I attended an event on Wednesday Nov 2, organized by WCAN (We Can) Women of Color Action Network, invited by Linda Parker Pennington who was moderating a panel which included Ted Marsh - a wise man who I was very pleased to meet!

He has his own 14 levels of relationships and we look forward to seeing how we might collaborate.


He shared a poem with us - which I thought was wonderful and so I'm sharing it with you

Our Greatest Fear
by Marianne Williamson from her book “A Return to Love”
Reflections on the Principles of A Course in Miracles


Our greatest fear is not that we are inadequate,
but that we are powerful beyond measure.
It is our light, not our darkness, that frightens us.
We ask ourselves, Who am I to be brilliant,
gorgeous, handsome, talented and fabulous?
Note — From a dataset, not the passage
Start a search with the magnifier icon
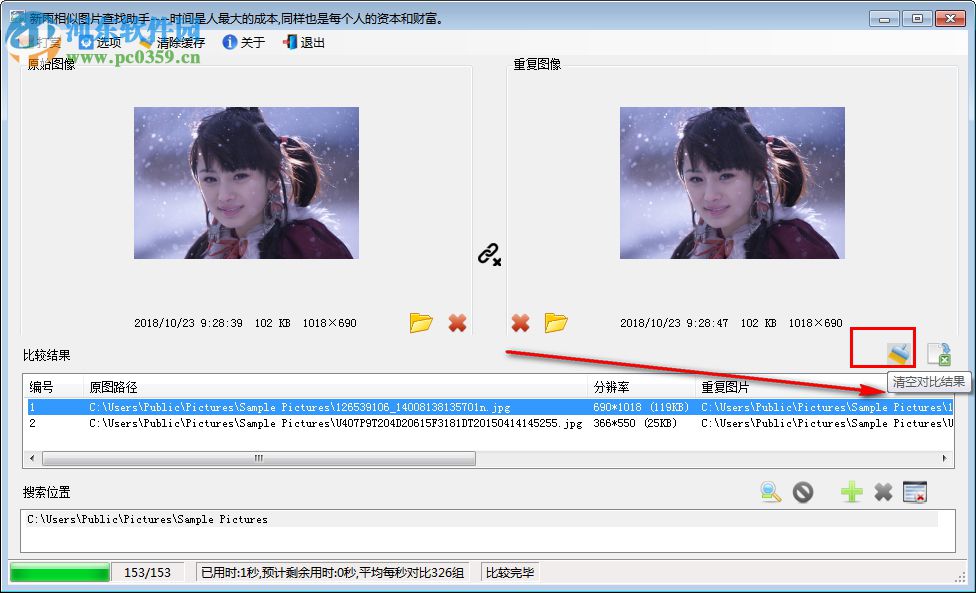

Actually, who are you not to be?
You are a child of God.

Your playing small does not serve the world.
There is nothing enlightened about shrinking
so that other people won’t feel insecure around you.

We were born to make manifest the glory of God within us.
It is not just in some; it is in everyone.

And, as we let our own light shine, we consciously give
other people permission to do the same.
As we are liberated from our fear,
our presence automatically liberates others.



Do not commit the sin of omission: Let your own light shine!

May I let my own light shine!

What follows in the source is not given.